All Australian states and territories have now abandoned a trial of online NAPLAN tests this year due to technical glitches that could disadvantage students, The Age reports.
Students who were set to take part in the online trial next month will now sit pen and paper tests.
The roll out of the online literacy and numeracy test is in disarray, with the Victorian, Western Australian and ACT governments announcing on Wednesday that they would withdraw from the trial, and South Australian and Queensland ditching it earlier this month.
NSW, Tasmania and the Northern Territory had always planned to roll it out at a later stage.
Victorian Education Minister James Merlino said he was not confident that students would have a “positive experience” with the online test.
“Recent testing indicates that this could affect students’ ability to complete the tests,” he said.
“The last thing we want is students being unable to demonstrate their numeracy and literacy skills because of technological faults.”

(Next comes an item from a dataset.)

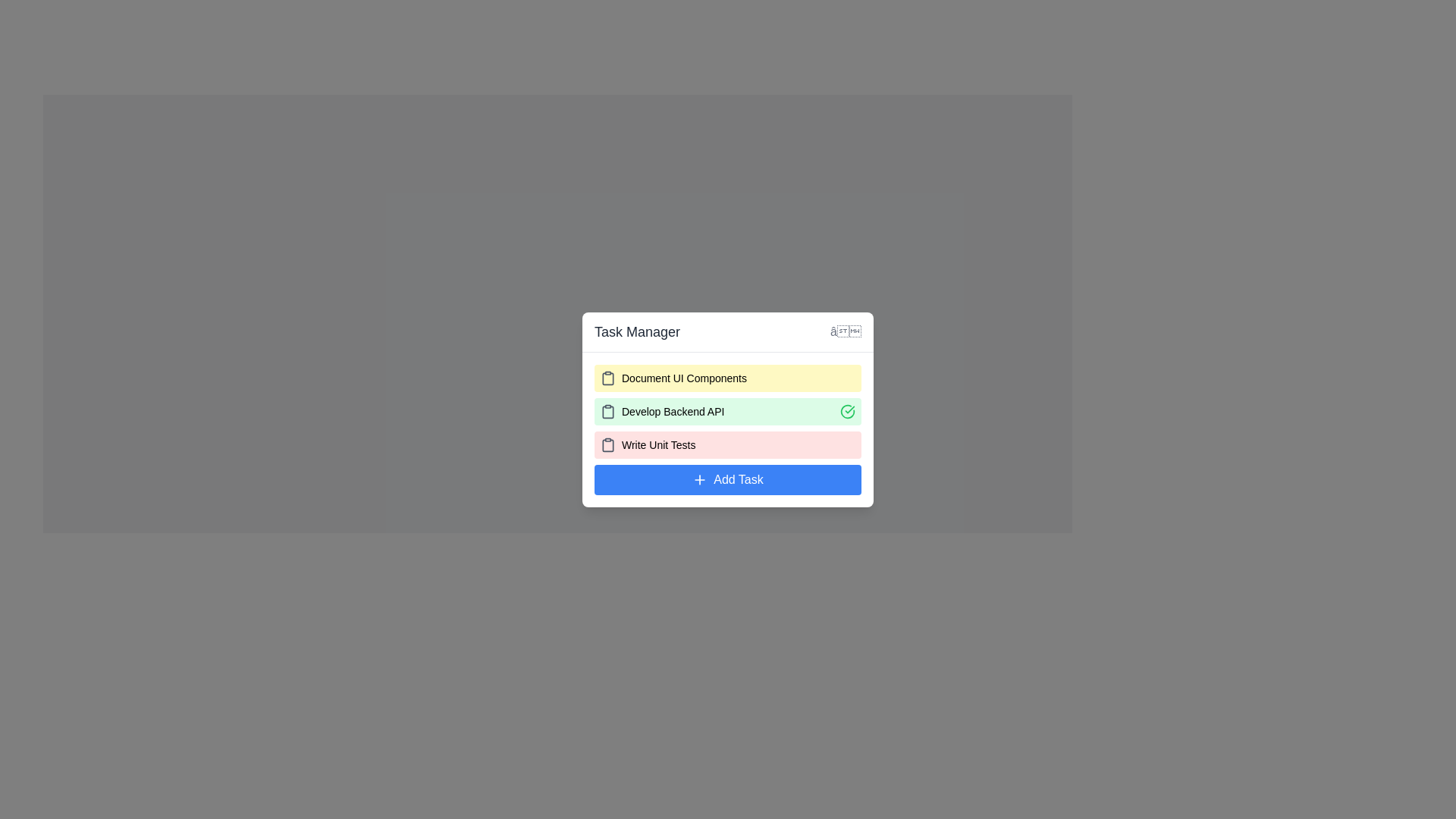 Image resolution: width=1456 pixels, height=819 pixels. I want to click on the clipboard icon with a dark gray outline, located to the left of the text 'Develop Backend API' on a green background, so click(607, 411).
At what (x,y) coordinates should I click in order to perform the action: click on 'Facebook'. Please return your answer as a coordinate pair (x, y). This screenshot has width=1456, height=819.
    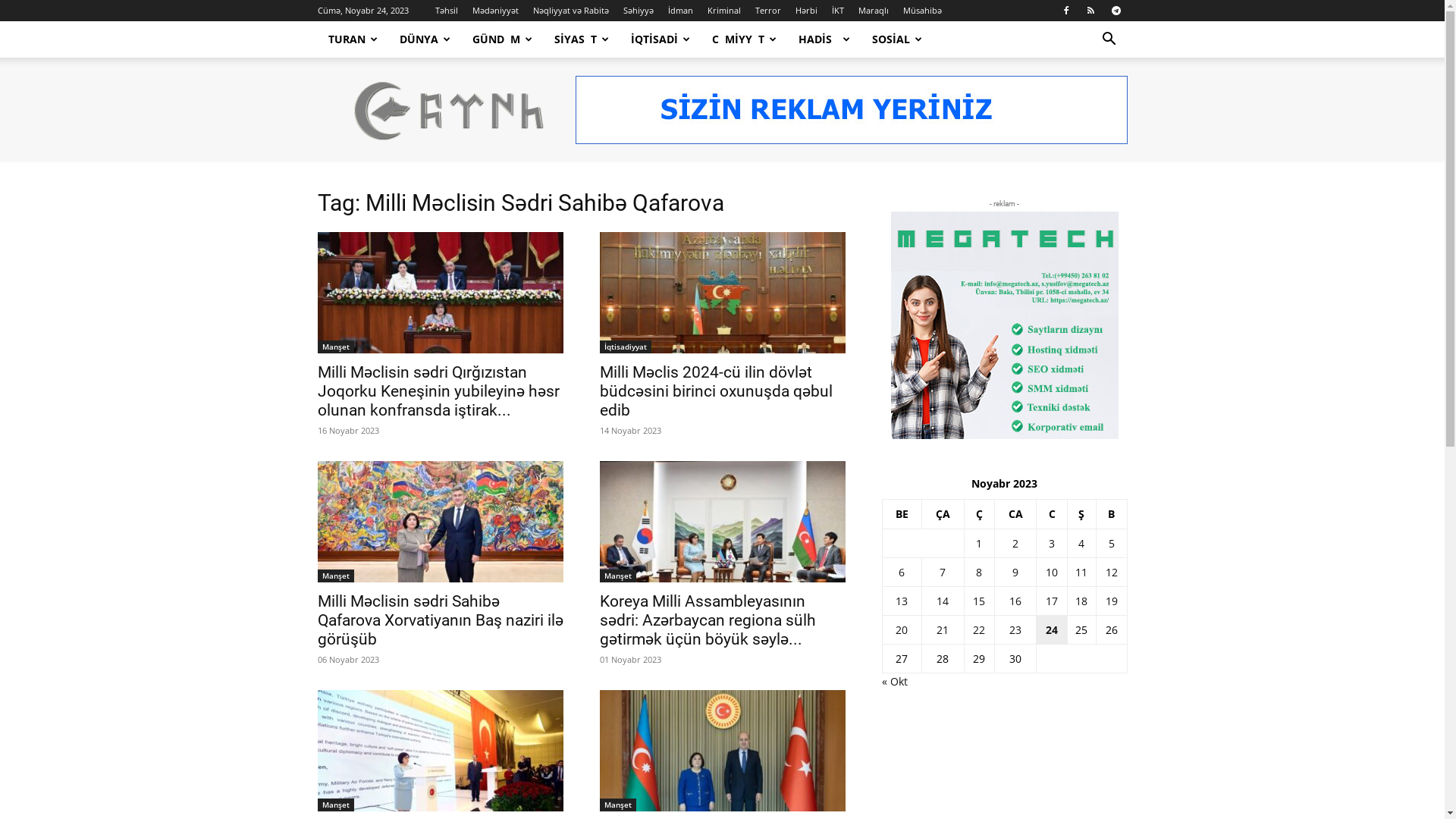
    Looking at the image, I should click on (1065, 11).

Power failures, freezing, browser issues and broken internet connections plagued initial trials of the online NAPLAN tests, according to a report by principals.
The online test will be gradually rolled out over a three-year period, and about 10 per cent of schools were expected to take part in its trail this year.
The Australian Curriculum Assessment and Reporting Authority chief executive Robert Randall said it was disappointing that the five states and territories were no longer moving to online NAPLAN this year.
“I respect the decision of states and territories to delay transition to allow more time to gain a greater level of confidence for the move online,” he said.
He said states and territories were still committed to moving online by 2019, and would start that process next year.
The switch to online testing will mean speedier results for parents and schools.